MDS Alert

Government Updates:

Pay Attention to These CMS, OIG Changes

New rules and announcements affect nondiscrimination requirements and rights enforcement.

Various government offices are releasing information on changes large and small. Get the highlights you need to know, without scouring the internet, with this rundown.

Know These Nondiscrimination Rollbacks

If you updated your facility’s information, including the website, education materials, and more to reflect the Centers for Medicare & Medicaid Services (CMS) 2016 changes in nondiscrimination, you may need to adjust them once again.

The current administration may be rewriting those changes.

Why?  Back in 2016 CMS made a number of changes, including requiring providers to furnish “taglines” in the top 15 languages spoken by patients and addressing discrimination against transgender people seeking medical care and based on sex stereotypes.

Now, CMS, under the Trump administration, is pulling back those requirements.

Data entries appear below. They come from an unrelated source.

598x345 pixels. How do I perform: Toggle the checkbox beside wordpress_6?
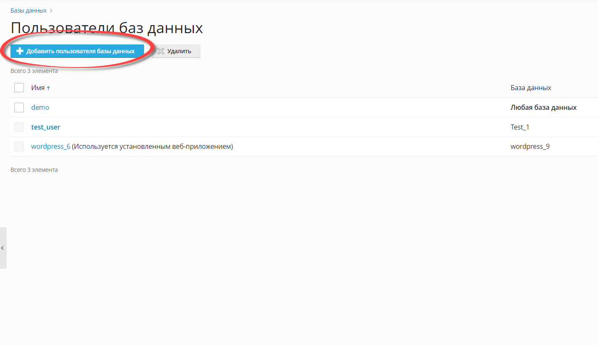pyautogui.click(x=19, y=147)
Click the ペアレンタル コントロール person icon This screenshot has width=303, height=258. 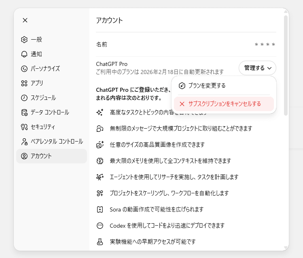point(24,142)
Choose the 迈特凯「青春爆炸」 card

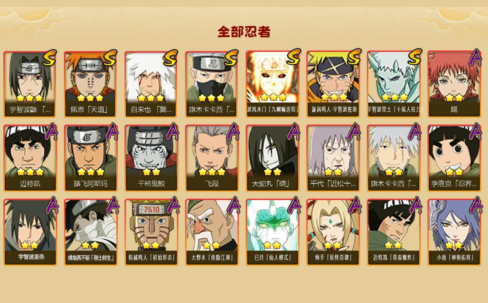click(394, 232)
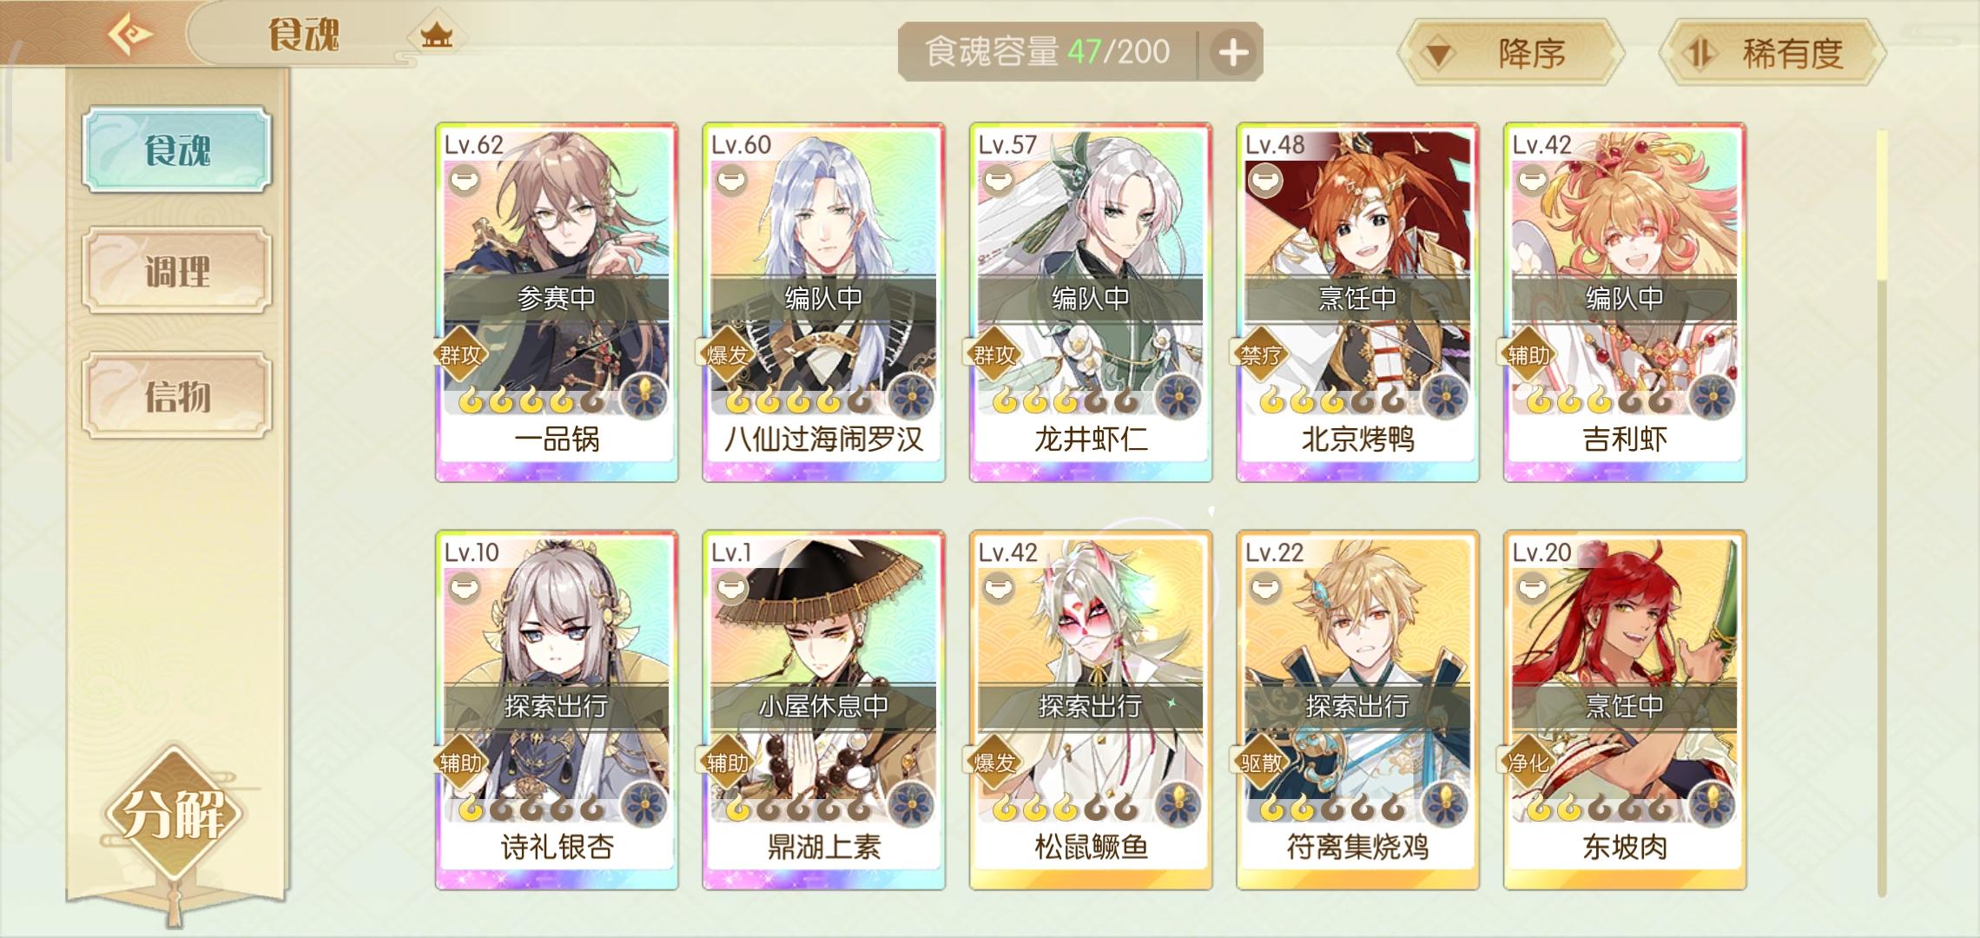Viewport: 1980px width, 938px height.
Task: Tap the blue flower emblem on 北京烤鸭
Action: (x=1445, y=398)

The previous final rule on the topic “introduced confusing and costly notice and tagline requirements that were not required by law, were inconsistent with tagline requirements required by other components of the Department and … provided relatively minimal benefit to [Limited English Proficiency] individuals,” CMS now says in a new proposed rule published in the June 14 Federal Register.

And the rule spends much time citing lawsuits, Department of Justice memos, and other materials that assert that gender or perceived gender is not a protected class against discrimination.

See the 50-page rule here: www.govinfo.gov/content/pkg/FR-2019-06-14/pdf/2019-11512.pdf. Comments are due by Aug. 13.

OIG Publishes Review of Unreported Incidents of Abuse or Neglect

The U.S. Department of Health and Human Services (HHS) Office of the Inspector General (OIG) conducted a review of Medicare claims for nursing home residents who went to an emergency room and received a “high-risk” diagnosis code in 2016, whether surveyors and facilities reported these incidents to appropriate law enforcement, and whether and how the Centers for Medicare & Medicaid Services (CMS) tracked and enforced tracking and recording these incidents. The OIG suspected that SNF residents were being neglected and abused but the situations were not being reported or properly tracked and recorded.

Their findings suggest that there have been multiple breakdowns in protocols by facilities, surveyors, and CMS.

“We determined that an estimated one in five high-risk hospital ER Medicare claims for treatment provided in calendar year 2016 were the result of potential abuse or neglect, including injury of unknown source, of beneficiaries residing in a SNF,” says OIG in a Report in Brief.

“We determined that SNFs failed to report many of these incidents to the Survey Agencies in accordance with applicable Federal requirements. We also determined that several Survey Agencies failed to report some findings of substantiated abuse to local law enforcement,” OIG says.

“Lastly, we determined that CMS does not require all incidents of potential abuse or neglect and related referrals made to law enforcement and other agencies to be recorded and tracked in the Automated Survey Processing Environment Complaints/Incidents Tracking System,” OIG says.

OIG added that CMS, surveyors, and facilities are all responsible for “preventing, detecting and combating elder abuse” and each must be accountable to make that happen.

CMS provided written comments on the OIG draft report, agreeing with the drafted recommendations, as well as providing details of which actions they have already taken and their plans for ensuring potential abuse or neglect of Medicare beneficiaries in SNF environments are identified and reported, OIG says.